4. It is a crock. People who want to provide for themselves are considered crazy and really do not have the opportunity to save for retirement unless they are well to do because the government takes so much each year. It's "risky" to save for yourself, yet it is a "prudent social contract" to depend on the government's Ponzi Scheme that is the heart of the Social Security system.
Those U.S. bonds that David Hoppe describes that pay interest are paid solely by current taxpayers. Those of use who are forced to retire on the Social Security system are dependent on the political winds of change in current and future administrations. I am surprised that a liberal like David Hoppe would praise a regressive, discriminatory and unfair tax.
New Year's resolution
The past year has witnessed major national wins and losses. The Republicans won by retaining political power in the November elections. The Democrats won because they are not stuck with the losing battle for a democratic Iraq.
On the domestic front, we've been losing the battle for our health, with obesity assuming epidemic proportions. We've been losing the battle for our environment, with more animal wastes dumped in our water supplies. And, we've been losing the battle for our soul, with more and more animals subjected to factory farm and slaughterhouse atrocities.

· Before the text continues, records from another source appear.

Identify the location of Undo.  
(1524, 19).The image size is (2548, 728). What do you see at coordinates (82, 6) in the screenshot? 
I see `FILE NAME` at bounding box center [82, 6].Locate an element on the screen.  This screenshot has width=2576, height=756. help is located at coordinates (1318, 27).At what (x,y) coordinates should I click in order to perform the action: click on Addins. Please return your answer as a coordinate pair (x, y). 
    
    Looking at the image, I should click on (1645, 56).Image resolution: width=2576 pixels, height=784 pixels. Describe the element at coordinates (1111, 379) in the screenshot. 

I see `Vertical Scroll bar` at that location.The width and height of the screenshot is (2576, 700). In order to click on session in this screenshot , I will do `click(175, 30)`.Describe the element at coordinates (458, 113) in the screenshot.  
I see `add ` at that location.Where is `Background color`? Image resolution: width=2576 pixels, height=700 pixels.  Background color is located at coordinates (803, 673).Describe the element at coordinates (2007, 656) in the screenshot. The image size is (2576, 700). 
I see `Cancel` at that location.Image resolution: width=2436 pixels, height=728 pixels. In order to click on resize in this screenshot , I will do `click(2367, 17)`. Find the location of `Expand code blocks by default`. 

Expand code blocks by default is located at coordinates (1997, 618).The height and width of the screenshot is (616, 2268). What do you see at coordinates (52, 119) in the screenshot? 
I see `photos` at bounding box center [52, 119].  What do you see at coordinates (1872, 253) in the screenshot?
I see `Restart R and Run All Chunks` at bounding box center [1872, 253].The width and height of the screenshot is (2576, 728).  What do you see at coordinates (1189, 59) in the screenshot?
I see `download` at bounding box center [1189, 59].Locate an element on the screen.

Amazingly, each of us can do a great deal to turn this around with one simple New Year's resolution. A resolution to replace meat and dairy products in our diet with wholesome, delicious vegetables, fresh fruits, beans and whole grains. With every supermarket featuring a large variety of soy-based veggie burgers and dogs, deli slices, ready-to-eat frozen dinners, ice cream and soy milk, it's got to be the easiest resolution we will ever keep.
Everyone has seen at least one: a dog constantly chained or tethered outside, left alone with no companionship, entertainment and, often times, without adequate shelter and food/water. Think about the life such a dog leads: endless loneliness, never-ending boredom, frustration from being isolated and seeing the world pass you by, extreme cold and heat from the changing seasons, the exposure to unsanitary conditions produced from having to defecate in close proximity to where food/water and shelter are provided. The anxiety and frustration from being constantly chained/tethered also produces destructive and aggressive behavior in dogs, causing many "owners" to abandon their pet, either legally at an animal shelter, or illegally by simply dumping the animals on the streets, thus increasing an already enormous pet overpopulation crisis.
Some cities have introduced laws that place limits on the time a dog can be chained/tethered and some cities have even banned the inhumane practice altogether. Laws should be established statewide - and ultimately federally - to protect dogs from suffering through this type of treatment. Readers can write to local, state and federal officials voicing their support for legislation banning constant chaining/tethering.
In Chuck Workman's jazz column last week, Thelonious Monk was misspelled.